Notice that the validation loss increases over time, and the validation accuracy decreases over time. Both the accuracy and loss seem to be unstable. There appears to be overfitting in this model. Changing the learning rate and or employing early stopping techniques may improve this model.

In [None]:
def plot_valid_loss_and_accuracy(val_loss, val_accuracy):
    # Create a figure with Plotly
    fig = go.Figure()

    # Add traces for validation loss and accuracy
    fig.add_trace(go.Scatter(x=list(range(1, len(val_loss) + 1)), y=val_loss, mode='lines', name='Validation Loss', yaxis='y1'))
    fig.add_trace(go.Scatter(x=list(range(1, len(val_accuracy) + 1)), y=val_accuracy, mode='lines', name='Validation Accuracy', yaxis='y2'))

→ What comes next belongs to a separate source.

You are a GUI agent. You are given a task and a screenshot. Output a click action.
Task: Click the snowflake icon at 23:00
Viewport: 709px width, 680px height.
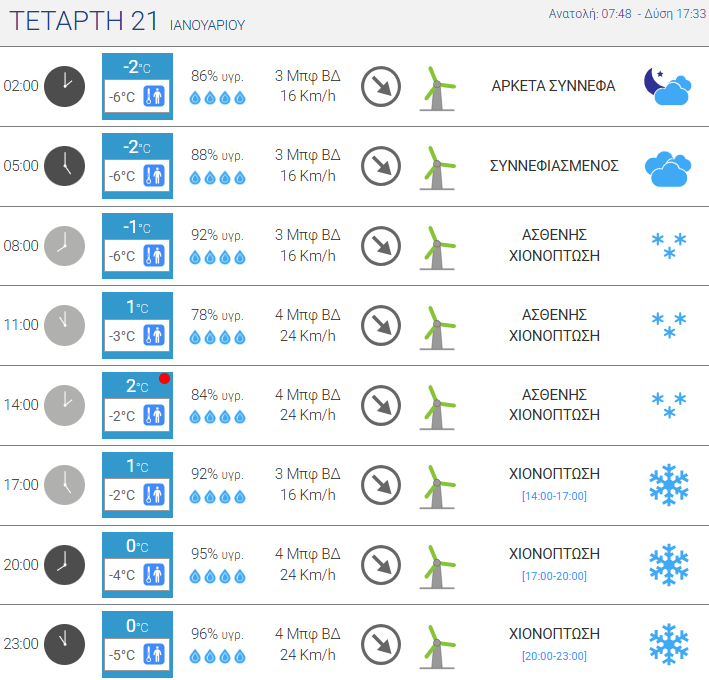click(669, 644)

    # Update layout and labels
    fig.update_layout(title='Validation Loss and Accuracy vs. Epochs',
                      xaxis=dict(title='Epochs'),
                      yaxis=dict(title='Validation Loss', side='left', showgrid=False),
                      yaxis2=dict(title='Validation Accuracy', side='right', overlaying='y', showgrid=False))

    fig.show()

plot_valid_loss_and_accuracy(val_loss, val_acc)